▶ [EXTRACTO DEL DOCUMENTO]:
※ ※ ※
Por cierto, el sociólogo húngaro Bálint Magyar desarrolló su propio concepto para entender al autócrata Vladimir I: "Estado mafioso postcomunista", un régimen que utiliza las ideologías disponibles en lugar de estar regido por algunas de ellas como en el caso del comunismo.
EL HOMO SOVIETICUS
Hay otro juego de ideas interesante en el libro. Si cada sistema político crea (y es consecuencia de) un tipo de ser humano sobre el cual descansa su estabilidad, resultan sorprendentes los parangones que pueden descubrirse entre el Homus Sovieticus y el Homus Peronius: resistencia al cambio, creencia en el Estado paternalista, obediencia y amor irracional al líder carismático, odio a Estados Unidos como tradición política y social, resentimiento nacional, circulación de juegos del doblepensar, y, sobre todo, miedo a la libertad, tal como lo entendía Eric Fromm ("libertad de" más que "libertad para").
※ ※ ※
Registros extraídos
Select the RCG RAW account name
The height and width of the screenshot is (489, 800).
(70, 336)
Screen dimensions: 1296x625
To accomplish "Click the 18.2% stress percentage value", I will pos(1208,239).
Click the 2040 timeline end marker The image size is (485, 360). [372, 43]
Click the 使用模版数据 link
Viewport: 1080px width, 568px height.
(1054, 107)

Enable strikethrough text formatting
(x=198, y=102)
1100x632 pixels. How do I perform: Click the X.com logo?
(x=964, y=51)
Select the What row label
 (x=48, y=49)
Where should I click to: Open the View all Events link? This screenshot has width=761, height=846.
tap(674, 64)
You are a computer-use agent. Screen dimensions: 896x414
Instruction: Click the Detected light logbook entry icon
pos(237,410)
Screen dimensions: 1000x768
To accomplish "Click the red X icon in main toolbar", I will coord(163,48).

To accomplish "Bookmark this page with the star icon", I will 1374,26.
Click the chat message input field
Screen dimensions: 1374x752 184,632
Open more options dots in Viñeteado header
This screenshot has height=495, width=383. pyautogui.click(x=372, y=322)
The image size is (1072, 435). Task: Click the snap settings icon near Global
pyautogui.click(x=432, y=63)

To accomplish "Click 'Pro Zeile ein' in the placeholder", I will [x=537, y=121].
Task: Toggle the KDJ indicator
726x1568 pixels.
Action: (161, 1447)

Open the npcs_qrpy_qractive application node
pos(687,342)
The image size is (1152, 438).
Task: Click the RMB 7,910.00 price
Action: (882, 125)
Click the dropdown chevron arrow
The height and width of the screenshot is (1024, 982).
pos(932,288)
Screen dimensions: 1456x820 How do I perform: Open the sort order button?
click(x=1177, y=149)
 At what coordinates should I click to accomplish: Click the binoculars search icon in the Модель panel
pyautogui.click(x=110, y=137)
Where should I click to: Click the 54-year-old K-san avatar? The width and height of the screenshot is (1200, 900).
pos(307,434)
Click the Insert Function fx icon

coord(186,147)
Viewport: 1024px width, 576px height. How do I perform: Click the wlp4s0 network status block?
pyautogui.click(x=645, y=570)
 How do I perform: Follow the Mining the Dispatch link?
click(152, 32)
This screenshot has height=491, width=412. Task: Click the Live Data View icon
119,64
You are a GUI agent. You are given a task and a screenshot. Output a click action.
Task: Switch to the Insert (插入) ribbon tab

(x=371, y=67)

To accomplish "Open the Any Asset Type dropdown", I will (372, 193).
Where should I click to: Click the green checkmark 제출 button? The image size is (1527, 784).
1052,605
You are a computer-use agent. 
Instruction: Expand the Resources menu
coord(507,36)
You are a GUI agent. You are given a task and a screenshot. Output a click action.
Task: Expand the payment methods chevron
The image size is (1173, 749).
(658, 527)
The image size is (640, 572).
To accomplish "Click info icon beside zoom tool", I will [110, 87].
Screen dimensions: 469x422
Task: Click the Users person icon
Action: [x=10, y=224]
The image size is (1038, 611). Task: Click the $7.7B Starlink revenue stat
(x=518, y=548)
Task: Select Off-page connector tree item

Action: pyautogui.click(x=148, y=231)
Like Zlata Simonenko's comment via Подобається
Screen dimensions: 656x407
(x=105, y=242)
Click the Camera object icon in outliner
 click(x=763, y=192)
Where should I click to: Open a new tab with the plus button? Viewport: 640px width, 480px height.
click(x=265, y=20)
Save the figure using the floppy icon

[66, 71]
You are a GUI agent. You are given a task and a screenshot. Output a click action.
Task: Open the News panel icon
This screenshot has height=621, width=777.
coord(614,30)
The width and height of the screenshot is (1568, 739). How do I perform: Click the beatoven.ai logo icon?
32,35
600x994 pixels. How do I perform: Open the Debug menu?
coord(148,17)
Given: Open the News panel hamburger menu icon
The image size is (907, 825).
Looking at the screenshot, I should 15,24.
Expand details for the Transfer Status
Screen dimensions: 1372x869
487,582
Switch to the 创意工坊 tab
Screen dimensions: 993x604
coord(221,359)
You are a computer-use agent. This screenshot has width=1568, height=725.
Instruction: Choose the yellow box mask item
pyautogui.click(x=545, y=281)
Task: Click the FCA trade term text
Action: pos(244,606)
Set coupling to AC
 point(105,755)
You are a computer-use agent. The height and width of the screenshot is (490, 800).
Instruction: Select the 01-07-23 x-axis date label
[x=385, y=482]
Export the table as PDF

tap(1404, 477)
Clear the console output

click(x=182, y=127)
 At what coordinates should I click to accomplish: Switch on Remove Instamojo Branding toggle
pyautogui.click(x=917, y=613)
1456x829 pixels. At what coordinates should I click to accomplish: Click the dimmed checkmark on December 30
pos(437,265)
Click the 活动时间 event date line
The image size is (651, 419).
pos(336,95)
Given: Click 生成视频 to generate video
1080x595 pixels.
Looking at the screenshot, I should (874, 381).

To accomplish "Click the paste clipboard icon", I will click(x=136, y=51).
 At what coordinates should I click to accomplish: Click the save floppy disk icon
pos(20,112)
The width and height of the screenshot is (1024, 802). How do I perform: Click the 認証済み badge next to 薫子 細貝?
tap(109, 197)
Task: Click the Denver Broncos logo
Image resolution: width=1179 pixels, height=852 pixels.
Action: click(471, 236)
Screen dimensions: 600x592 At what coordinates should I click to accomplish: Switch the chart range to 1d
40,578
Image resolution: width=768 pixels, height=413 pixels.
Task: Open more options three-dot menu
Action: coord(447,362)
※ ※ ※
▶ [ENUNCIADO]:
Reproduzca literalmente el pasaje del extracto del documento que se inicia con las palabras que contienen "Por cierto, el" y concluye con "caso del comunismo.". Las filas no son necesarias para resolver lo que se solicita.

▶ [RESULTADO]:
Por cierto, el sociólogo húngaro Bálint Magyar desarrolló su propio concepto para entender al autócrata Vladimir I: "Estado mafioso postcomunista", un régimen que utiliza las ideologías disponibles en lugar de estar regido por algunas de ellas como en el caso del comunismo.